Mice (>8-wk-old males) were anesthetized using isoflurane vapor (1–3% in oxygen) and prepared with intravenous catheters. In brief, the catheters consisted of a 6-cm length of silastic tubing fitted to a guide cannula (Plastics One) that was bent at a curved right angle and encased in dental acrylic. The catheter tubing was passed subcutaneously from the animals’ back to the right jugular vein, and a 1-cm length of the catheter tip was inserted and secured into the vein. All subjects were allowed to recover for at least 96 h before access to cocaine self-administration. Catheters were flushed daily with physiological sterile saline solution (0.9% wt/vol) containing heparin (10–50 USP U/ml). Catheter integrity was tested with the ultra short-acting barbiturate anesthetic Brevital (Eli Lilly).

Mice were mildly food restricted to maintain a body weight of 85–90%. Mice were then trained to press an “active” lever for 20 mg food pellets on a fixed ratio 5 time-out 20 s (FR5TO20 s) schedule of reinforcement during 30-min sessions. Mice were permitted to self-administer food until stable intake of >25 pellets per 30 min was achieved. Mice were then permitted to self-administer cocaine on an FR5TO20 s schedule during 60-min daily sessions (FR5TO20 s = 5 active lever responses resulted in the delivery of one 0.3 mg/kg cocaine infusion [35.25 µl/infusion, delivered over 3 s] that initiated a 20-s time-out period signaled by a light cue located above the lever). Responding on the active lever during the post-infusion time-out period was recorded, but was without consequence. For the D–R curve analysis, mice were permitted access to each cocaine dose for at least five consecutive sessions. Between the different cocaine doses, mice were permitted to respond to the training dose of the drug (0.3 mg/kg/infusion) for at least three sessions to ensure that their intake returned to baseline levels. Statistical analysis was performed using a two-way ANOVA. Cocaine was obtained from the National Institute on Drug Abuse.

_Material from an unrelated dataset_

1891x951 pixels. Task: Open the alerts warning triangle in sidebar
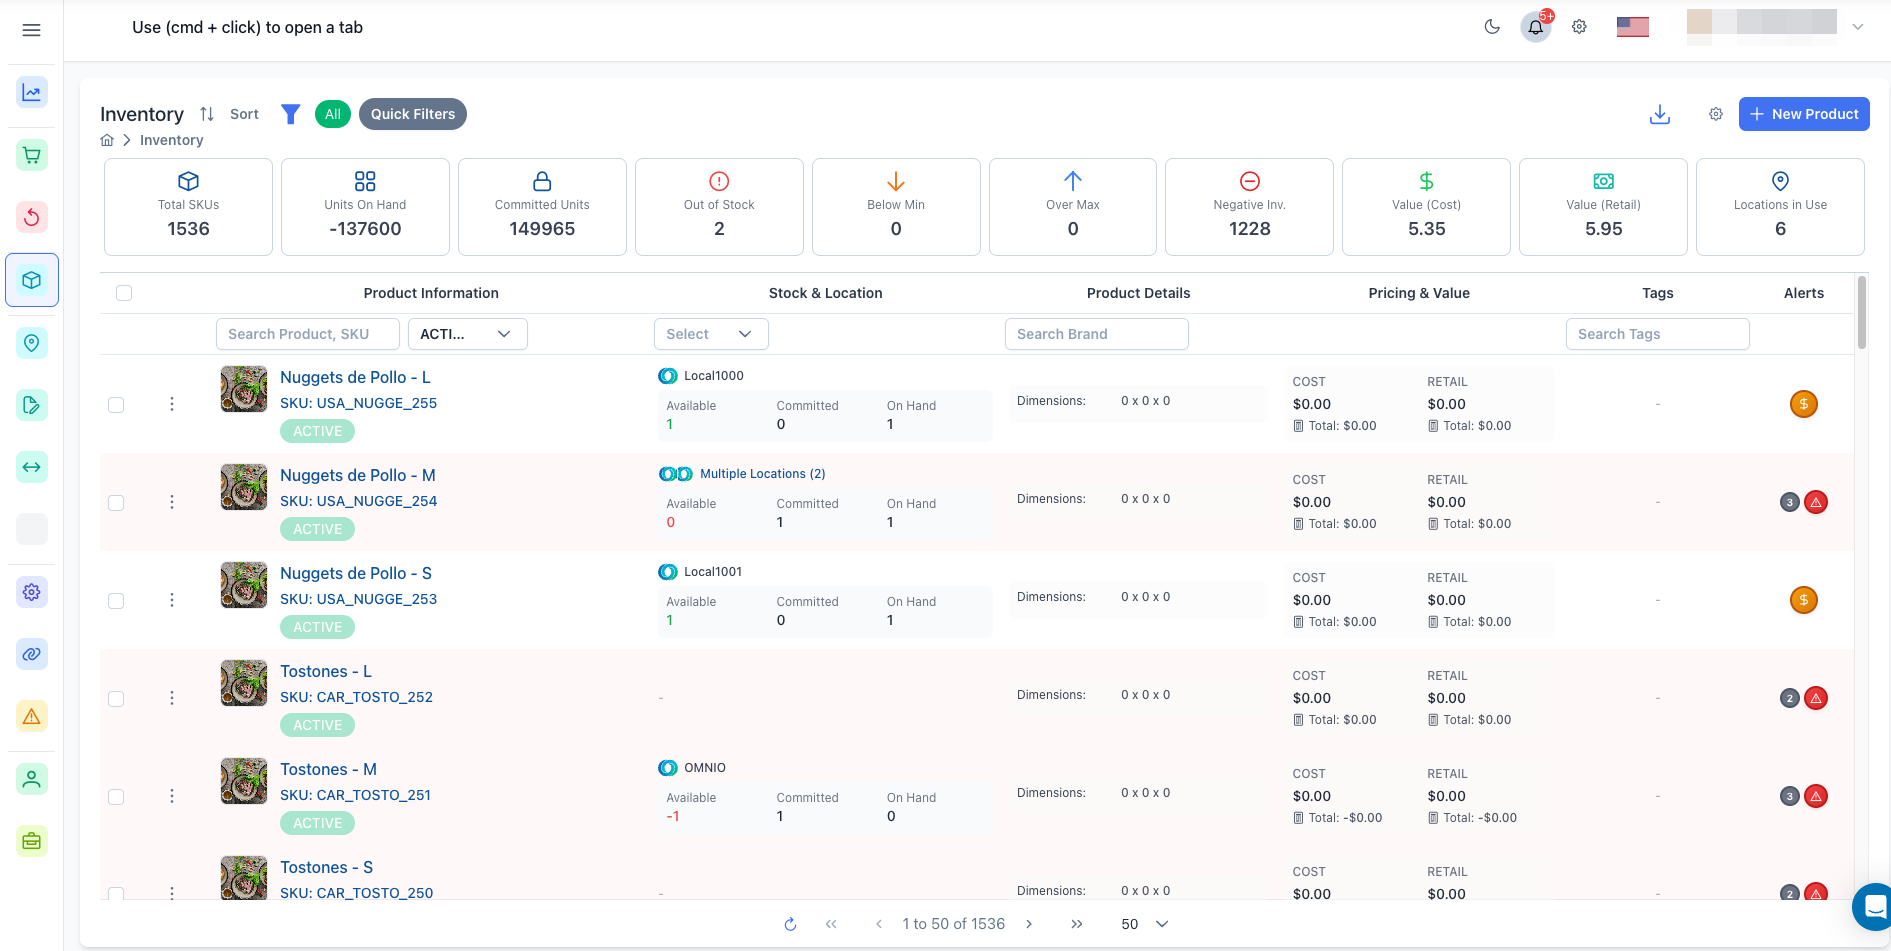point(31,716)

Fig. S1 shows that the miRNA-generating enzyme Dicer is essential for neuronal cell survival in Camk2a-Cre; Dicer^fl/fl and Drd2-Cre; Dicer^fl/fl mice. Fig. S2 shows that the selective ablation of Ago2 in Drd2-expressing MSNs has no effect on basal mouse behavior such as locomotion, exploration, anxiety, mood, and response to a natural reward such as sucrose. Fig. S3 shows that Ago 1, 2, 3, and 4 are ubiquitously expressed in the mouse brain, but that only Ago2 regulates the expression of a large group of miRNAs in the striatum. Fig. S4 shows that Ago2-dependent miRNAs are associated with the Ago2–RISC complex in Drd2 neurons and displays the 20 greatest Drd2-enriched and Ago2-dependent miRNAs.

We thank Alexander Tarakhovsky for providing the Dicer^fl/fl, Ago1^−/−, Ago2^fl/fl, Ago3^−/−, and Ago4^−/− mice and helpful discussions; Nathaniel Heintz and GENSAT for providing the Drd2-eGFP and Drd2-Cre mice; Guenther Schuetz for providing the Camk2a-Cre mice; Klaus Rajewsky for the STOP-eGFP-ROSA26TV vector; Silas Mann for miRNA data analysis; Selina Riddick for animal work; and Elisabeth Griggs for her help in the preparation of the manuscript.

This work was supported in part by National Institutes of Health grants DA10044 and MH074866 (P. Greengard), DA025962 (A. Schaefer), and DA025983 (P. Kenny). A. Schaefer was the recipient of a German Research Foundation fellowship (SCHA 1482/1-1). H.-I. Im was the recipient of a Ruth L. Kirschstein NARSAD award (DA027281).

The authors have no competing financial interest.